I just finished Nesta Webster’s “The French Revolution; A Study in Democracy.” Now I find myself wondering how people can become experts in Revolution without breaking their own souls? I’ve read extensively on the French and Russian Revolutions, and a wee bit less on the Chinese Revolution. To sit there and absorb the millions and millions of countless deaths of people just like me — people with the same aspirations, the same hopes and dreams, the same relationships, and the same desire to live long and live well is injurious to the soul. I stood with Webster and read of the September Massacres — so infamous that the French turned September into a verb; “Septemberize.” I watched with Webster the perversions of the dead at Vendee, the cannonade of the judicially innocent due to the need to kill people more efficiently and faster, and the regicide of the man taken for villain who made the Mountain Men (Jacobins) look like saints. I stood with the crowd for the relentless lifting and lowering of Madame la Guillotine. And 230 years later I closed the book horrified.
And then on top of that the amazing and incredible cruelty visited upon those murdered. The creative and crazed torture implemented by the madmen assigned the duty of the actual killing. When one sits passively reading of the Noyades at Nantes, and then connects that to the prison camps run by the Yankees during the 2nd American Revolution, and then the Gulags in Russia, and the re-education camps in China how can one ever again be light-hearted afterwards? The things that I have witnessed in my reading should make the strongest man just weep for days on end and cry out … “O Lord How Long?”
Yet, not only unspeakable sadness but also unquenchable fury. The desire to go back in time to rescue the judicially innocent by justly killing the killers before they can soak the earth with blood. The desire to strangle Hebert and Carrier in their cribs so they may never visit hell upon the French. This rage can only find its outlet in being maniacal in hating the ideological descendants of the Revolutionaries. Goodness knows there is plenty of them out there to rage against. This rage is a rage in favor of the judicially innocent who will surely be swallowed again in the maw of the Marxist Jacobinist if it is ever allowed again to have the whip hand. There is nothing holy about being calm and reasonable in the face of this whole thing being repeated yet again. Love of God and others demands that these demons be hated and repelled.
Then comes the resolve of “never again,” combined with the realization that we may well right now be in another Jacobin cycle as pursued by the ideological descendants of Danton, Marat, and Robespierre. Do these people ever die or do they just comeback in some kind of evil karma as Lincoln, Butler and Sherman, or as Lenin, Trotsky, and Stalin, or as Mao, Chou En-Lai, and Pol Pot?

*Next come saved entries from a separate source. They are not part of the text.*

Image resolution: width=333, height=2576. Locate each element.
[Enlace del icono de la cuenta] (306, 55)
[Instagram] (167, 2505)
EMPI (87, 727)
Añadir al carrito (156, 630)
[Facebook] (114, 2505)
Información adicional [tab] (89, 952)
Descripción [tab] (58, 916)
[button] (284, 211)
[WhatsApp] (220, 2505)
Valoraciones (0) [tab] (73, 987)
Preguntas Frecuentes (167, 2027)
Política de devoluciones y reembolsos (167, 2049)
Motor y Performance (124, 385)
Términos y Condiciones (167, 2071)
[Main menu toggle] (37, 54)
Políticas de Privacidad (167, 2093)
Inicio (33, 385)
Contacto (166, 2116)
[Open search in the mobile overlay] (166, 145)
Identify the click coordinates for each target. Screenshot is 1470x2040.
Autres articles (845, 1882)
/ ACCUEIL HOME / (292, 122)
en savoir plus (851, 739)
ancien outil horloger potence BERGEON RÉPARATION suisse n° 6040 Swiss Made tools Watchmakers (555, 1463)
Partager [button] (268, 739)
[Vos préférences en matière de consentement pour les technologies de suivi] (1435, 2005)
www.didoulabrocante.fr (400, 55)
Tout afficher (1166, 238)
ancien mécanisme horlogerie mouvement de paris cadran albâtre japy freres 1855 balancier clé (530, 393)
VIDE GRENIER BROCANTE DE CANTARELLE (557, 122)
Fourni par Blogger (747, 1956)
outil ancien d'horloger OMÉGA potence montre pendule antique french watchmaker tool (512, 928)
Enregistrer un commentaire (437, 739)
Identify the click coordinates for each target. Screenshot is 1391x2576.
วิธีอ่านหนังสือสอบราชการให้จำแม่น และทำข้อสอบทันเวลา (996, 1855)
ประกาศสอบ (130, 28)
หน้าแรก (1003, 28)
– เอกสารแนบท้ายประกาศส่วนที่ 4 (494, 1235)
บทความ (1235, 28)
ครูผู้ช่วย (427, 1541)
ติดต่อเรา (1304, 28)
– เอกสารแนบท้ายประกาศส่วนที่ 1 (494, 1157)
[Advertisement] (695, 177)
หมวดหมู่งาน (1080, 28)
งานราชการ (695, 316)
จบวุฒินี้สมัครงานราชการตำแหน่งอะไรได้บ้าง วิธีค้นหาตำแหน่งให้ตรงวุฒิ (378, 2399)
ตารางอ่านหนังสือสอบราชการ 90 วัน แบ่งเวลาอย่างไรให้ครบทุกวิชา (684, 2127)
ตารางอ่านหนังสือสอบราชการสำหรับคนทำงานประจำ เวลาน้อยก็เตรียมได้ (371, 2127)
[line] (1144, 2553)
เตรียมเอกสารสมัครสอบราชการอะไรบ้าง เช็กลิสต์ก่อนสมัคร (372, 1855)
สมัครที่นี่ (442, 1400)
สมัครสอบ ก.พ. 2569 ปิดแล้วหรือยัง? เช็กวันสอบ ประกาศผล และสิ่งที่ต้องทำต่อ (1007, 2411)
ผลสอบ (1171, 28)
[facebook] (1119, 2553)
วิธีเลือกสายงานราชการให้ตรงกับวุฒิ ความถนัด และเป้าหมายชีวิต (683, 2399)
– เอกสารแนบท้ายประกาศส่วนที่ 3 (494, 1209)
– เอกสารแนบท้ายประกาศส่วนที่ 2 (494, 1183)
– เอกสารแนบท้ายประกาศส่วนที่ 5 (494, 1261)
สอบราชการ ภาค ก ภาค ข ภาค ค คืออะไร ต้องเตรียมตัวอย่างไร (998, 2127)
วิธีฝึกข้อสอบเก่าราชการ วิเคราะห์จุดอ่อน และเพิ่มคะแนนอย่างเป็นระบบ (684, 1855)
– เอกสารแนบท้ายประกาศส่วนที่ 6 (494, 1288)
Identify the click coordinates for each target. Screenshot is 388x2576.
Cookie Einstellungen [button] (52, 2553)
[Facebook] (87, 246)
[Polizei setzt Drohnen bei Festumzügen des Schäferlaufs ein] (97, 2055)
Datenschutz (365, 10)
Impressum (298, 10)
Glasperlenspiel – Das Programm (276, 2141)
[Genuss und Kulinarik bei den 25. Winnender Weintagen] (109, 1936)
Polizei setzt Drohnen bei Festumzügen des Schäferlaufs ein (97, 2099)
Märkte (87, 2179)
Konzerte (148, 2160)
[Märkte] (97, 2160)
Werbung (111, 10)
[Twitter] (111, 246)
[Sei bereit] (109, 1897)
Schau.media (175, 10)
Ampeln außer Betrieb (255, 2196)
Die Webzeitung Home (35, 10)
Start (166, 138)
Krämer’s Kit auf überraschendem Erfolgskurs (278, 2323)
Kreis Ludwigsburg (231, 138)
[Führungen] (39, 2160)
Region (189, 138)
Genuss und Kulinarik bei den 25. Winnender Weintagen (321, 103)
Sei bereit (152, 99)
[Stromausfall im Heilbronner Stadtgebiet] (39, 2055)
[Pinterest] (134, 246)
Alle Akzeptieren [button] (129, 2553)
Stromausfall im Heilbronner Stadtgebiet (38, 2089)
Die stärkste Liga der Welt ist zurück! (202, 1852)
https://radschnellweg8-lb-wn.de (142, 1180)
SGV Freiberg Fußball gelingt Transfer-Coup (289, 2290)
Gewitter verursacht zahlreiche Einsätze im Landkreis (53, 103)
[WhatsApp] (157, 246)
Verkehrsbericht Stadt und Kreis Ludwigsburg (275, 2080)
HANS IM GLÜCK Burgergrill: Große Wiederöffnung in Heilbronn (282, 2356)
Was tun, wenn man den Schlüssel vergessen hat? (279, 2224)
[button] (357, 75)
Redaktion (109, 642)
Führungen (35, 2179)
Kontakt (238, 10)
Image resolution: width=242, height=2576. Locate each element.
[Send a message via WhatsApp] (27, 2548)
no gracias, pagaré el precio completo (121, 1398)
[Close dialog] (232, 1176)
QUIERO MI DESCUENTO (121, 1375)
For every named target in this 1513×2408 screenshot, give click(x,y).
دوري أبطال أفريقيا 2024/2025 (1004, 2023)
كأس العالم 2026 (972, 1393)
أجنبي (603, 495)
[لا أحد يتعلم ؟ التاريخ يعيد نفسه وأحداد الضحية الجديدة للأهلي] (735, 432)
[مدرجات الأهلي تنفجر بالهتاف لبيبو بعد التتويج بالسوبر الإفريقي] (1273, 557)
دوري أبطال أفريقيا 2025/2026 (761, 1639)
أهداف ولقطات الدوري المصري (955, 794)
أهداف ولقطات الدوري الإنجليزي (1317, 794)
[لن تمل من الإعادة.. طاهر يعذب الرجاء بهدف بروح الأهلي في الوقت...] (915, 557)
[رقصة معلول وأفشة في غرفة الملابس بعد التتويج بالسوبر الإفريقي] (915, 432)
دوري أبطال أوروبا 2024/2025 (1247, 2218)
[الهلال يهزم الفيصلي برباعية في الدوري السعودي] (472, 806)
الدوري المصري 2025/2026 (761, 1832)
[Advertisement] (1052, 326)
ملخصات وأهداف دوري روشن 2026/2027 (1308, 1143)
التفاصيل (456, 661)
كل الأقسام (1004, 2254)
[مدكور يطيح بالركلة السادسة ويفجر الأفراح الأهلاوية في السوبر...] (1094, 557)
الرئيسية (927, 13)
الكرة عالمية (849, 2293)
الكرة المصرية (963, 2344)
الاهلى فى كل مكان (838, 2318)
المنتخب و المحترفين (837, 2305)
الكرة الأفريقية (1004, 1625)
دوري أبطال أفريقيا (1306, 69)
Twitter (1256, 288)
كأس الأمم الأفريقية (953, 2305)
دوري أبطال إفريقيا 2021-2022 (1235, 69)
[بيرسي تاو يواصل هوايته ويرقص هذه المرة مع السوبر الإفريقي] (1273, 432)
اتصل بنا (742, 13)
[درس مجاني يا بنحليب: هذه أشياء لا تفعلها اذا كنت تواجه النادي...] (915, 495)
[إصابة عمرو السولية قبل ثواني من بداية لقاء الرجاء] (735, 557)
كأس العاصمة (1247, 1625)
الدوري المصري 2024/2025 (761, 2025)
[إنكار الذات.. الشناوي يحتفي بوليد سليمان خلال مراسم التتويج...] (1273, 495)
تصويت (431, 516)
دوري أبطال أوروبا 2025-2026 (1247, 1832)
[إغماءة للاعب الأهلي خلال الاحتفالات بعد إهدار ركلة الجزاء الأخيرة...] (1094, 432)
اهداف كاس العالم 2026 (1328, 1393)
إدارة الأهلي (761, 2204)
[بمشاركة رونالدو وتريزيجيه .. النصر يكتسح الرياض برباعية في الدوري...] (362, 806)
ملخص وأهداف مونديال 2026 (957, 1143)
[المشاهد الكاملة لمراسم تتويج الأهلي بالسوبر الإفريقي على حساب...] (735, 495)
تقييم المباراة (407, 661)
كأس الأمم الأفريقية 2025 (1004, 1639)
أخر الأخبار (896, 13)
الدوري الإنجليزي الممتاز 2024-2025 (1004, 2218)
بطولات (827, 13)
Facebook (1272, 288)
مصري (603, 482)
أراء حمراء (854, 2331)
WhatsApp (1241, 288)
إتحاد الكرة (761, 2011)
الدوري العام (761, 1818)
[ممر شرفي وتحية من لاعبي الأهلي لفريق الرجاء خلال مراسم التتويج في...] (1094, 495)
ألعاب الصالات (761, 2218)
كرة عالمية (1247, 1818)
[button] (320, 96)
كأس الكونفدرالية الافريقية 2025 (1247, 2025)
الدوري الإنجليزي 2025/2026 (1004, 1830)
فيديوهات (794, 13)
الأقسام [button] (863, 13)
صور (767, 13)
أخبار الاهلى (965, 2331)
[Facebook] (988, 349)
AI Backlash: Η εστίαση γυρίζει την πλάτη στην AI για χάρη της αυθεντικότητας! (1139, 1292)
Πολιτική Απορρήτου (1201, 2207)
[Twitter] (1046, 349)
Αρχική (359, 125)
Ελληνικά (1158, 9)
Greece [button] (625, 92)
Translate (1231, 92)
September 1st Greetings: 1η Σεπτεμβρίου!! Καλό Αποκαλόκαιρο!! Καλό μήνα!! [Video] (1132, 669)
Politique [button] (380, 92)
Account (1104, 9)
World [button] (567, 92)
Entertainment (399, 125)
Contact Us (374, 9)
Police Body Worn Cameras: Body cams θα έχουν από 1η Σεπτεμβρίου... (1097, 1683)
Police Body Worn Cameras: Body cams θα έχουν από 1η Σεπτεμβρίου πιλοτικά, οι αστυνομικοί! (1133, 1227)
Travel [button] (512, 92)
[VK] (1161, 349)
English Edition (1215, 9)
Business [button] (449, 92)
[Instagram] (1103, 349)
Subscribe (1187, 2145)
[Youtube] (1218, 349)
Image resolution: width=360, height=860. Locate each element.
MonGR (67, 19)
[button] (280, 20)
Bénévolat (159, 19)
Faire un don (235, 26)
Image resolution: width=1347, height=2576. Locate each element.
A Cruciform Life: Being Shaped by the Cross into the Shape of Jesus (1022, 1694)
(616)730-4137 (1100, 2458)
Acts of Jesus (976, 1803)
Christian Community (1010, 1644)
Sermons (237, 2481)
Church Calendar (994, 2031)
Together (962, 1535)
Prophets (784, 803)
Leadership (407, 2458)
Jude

And then one asks…. “Why them and not us?” Why are we so special that we should not have this kind of thing visited upon us? God in heaven knows that we deserve it. The blood of the unborn cries out from under the altar asking justice upon the West. Mercy Lord … just a wee bit more mercy that we or our descendants after us should not have to live in such times where we are visited again by the Jacobins.
Yet, doubtless those in the French, Chinese, and Bolshevik Revolutions and every other Revolution likewise prayed the same thing and yet were not delivered from the Robespierre, the Marat, the Stalin, the Trotsky, the Mao, and the Himmler.
God’s ways are inscrutable.
Lord, in your good pleasure should you ever visit us as a people what you visited upon those now occupying their eternal assigned abode grant me grace to meet the enemy with courage and to not quail at the deaths that some of them died.ā
This is a wonderfully stated piece.
I was filled with great emotion as I read.
Simply because we stand at the cusp of yet
another cycle of all you have described.
I believe it is enevitable.
My great grandfather walked home from yankee land to Piney Green North Carolina.
A freed prisoner of the second american revolution.
He and his fellows were unsuccessful at slaying the monetary beast.
We had better love freedom enough to fight it this time or we may
not get another chance for a long time.